__Task__
Your result should be every line of the records below that contains the word "number".

** Exercise data follows **

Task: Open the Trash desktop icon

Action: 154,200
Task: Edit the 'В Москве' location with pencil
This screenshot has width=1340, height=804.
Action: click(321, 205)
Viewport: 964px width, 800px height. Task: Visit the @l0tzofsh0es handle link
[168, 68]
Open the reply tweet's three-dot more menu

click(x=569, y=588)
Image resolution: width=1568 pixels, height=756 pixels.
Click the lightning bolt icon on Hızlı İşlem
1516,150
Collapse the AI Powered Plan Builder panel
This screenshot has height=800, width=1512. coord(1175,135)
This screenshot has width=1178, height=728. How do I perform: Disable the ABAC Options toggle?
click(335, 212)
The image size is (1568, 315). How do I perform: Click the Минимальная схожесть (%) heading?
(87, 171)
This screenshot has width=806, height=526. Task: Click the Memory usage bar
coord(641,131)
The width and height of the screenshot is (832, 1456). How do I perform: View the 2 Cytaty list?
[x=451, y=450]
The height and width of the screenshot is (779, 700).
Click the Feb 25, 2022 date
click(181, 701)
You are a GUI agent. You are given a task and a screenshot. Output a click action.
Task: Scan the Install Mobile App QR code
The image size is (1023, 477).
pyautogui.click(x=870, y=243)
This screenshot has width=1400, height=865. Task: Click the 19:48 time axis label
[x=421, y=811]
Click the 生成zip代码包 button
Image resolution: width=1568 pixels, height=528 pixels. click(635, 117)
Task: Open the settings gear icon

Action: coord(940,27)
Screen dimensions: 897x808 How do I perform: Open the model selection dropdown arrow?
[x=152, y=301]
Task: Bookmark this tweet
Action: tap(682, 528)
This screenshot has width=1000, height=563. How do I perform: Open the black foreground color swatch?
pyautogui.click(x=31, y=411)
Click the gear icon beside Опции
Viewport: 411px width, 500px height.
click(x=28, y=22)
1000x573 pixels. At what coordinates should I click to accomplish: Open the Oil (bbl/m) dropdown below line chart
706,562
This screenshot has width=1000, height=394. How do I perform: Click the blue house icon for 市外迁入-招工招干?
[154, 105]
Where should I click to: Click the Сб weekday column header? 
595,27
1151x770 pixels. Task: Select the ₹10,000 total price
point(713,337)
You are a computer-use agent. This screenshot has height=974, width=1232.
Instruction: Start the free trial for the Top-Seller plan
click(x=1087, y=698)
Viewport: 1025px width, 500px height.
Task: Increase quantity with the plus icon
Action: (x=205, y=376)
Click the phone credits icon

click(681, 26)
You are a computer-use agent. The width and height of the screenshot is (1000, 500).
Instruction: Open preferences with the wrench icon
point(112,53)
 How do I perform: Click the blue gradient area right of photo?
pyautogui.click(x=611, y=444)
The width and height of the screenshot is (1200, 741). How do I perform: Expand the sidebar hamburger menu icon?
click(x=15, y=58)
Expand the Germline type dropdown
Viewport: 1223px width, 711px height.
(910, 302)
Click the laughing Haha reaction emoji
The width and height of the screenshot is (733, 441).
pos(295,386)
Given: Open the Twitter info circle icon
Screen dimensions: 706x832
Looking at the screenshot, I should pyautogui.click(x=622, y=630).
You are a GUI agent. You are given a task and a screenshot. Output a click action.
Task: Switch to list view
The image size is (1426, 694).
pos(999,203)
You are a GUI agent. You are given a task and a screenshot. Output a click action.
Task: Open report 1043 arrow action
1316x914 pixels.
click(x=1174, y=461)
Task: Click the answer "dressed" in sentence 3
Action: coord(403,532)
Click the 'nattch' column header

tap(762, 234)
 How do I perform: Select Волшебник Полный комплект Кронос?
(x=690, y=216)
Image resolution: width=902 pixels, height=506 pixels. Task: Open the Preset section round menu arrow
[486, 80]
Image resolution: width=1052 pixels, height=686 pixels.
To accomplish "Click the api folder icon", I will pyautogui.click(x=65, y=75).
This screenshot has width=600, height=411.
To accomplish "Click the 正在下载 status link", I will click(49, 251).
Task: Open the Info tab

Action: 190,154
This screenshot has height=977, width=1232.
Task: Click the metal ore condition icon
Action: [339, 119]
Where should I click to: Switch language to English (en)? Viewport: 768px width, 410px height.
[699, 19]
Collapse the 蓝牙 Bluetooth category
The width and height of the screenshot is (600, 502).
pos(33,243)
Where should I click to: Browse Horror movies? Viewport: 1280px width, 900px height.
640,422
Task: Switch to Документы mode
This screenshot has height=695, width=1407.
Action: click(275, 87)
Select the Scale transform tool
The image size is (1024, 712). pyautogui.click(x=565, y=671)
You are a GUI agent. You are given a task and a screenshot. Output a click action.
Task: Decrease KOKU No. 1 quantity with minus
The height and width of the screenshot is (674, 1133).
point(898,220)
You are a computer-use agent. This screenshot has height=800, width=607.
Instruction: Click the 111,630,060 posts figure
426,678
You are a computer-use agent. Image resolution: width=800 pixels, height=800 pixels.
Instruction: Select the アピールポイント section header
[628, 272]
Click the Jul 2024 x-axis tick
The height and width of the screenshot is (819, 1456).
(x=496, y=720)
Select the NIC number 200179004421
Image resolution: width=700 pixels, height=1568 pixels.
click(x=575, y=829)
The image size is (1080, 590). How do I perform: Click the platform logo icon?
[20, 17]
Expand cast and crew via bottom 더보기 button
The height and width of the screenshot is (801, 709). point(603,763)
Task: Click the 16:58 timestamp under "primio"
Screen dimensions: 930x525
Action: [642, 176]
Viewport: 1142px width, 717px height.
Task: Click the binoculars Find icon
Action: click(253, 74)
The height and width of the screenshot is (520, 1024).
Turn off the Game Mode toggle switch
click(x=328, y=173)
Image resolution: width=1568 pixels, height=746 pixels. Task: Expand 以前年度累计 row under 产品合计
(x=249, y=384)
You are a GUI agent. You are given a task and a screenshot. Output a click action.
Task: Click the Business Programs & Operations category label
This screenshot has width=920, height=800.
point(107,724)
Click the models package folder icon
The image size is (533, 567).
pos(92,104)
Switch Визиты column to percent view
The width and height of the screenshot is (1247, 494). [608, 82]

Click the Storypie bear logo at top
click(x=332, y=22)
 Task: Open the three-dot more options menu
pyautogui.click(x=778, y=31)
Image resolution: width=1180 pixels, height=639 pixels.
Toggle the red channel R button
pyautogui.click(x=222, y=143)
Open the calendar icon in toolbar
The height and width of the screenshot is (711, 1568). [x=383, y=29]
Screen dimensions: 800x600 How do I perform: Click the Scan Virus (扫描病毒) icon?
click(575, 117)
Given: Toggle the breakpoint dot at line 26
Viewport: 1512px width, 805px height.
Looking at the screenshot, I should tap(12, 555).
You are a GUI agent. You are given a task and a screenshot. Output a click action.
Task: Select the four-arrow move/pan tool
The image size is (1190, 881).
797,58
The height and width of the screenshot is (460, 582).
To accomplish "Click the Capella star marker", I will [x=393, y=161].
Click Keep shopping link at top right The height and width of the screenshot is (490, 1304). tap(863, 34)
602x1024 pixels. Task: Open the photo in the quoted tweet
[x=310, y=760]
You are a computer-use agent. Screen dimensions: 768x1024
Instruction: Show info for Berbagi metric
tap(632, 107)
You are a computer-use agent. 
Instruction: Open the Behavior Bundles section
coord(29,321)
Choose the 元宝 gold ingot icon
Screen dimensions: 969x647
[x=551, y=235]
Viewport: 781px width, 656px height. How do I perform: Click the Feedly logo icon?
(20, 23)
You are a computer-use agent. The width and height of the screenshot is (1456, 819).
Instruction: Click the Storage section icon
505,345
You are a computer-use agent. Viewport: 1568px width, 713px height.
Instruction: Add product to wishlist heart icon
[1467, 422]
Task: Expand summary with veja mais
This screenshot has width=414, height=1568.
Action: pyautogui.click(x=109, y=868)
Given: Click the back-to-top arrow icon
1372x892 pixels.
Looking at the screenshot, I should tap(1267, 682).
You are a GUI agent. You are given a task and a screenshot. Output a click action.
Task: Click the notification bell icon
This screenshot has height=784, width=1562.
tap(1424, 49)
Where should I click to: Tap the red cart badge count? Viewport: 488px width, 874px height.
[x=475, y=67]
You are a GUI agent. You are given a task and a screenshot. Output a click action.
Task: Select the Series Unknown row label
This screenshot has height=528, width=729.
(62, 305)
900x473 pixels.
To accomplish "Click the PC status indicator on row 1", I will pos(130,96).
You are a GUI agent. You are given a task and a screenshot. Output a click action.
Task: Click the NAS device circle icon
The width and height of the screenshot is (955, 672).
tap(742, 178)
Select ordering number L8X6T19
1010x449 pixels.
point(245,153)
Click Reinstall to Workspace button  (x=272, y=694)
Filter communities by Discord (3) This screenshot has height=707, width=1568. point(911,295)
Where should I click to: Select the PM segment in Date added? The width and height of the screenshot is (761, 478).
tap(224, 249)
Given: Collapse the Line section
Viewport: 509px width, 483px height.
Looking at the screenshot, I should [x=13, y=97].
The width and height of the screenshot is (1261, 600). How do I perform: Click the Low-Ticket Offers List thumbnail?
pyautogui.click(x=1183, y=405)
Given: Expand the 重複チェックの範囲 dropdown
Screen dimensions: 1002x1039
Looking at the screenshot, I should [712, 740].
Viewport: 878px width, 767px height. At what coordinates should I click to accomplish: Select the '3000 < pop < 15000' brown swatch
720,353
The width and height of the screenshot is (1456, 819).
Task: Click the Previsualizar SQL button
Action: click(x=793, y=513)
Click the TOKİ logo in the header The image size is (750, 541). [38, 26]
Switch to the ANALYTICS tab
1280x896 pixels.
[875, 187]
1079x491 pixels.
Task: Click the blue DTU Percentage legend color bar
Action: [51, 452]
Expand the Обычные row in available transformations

** End of Exercise data **

__Answer to this problem__
Select the NIC number 200179004421
Select ordering number L8X6T19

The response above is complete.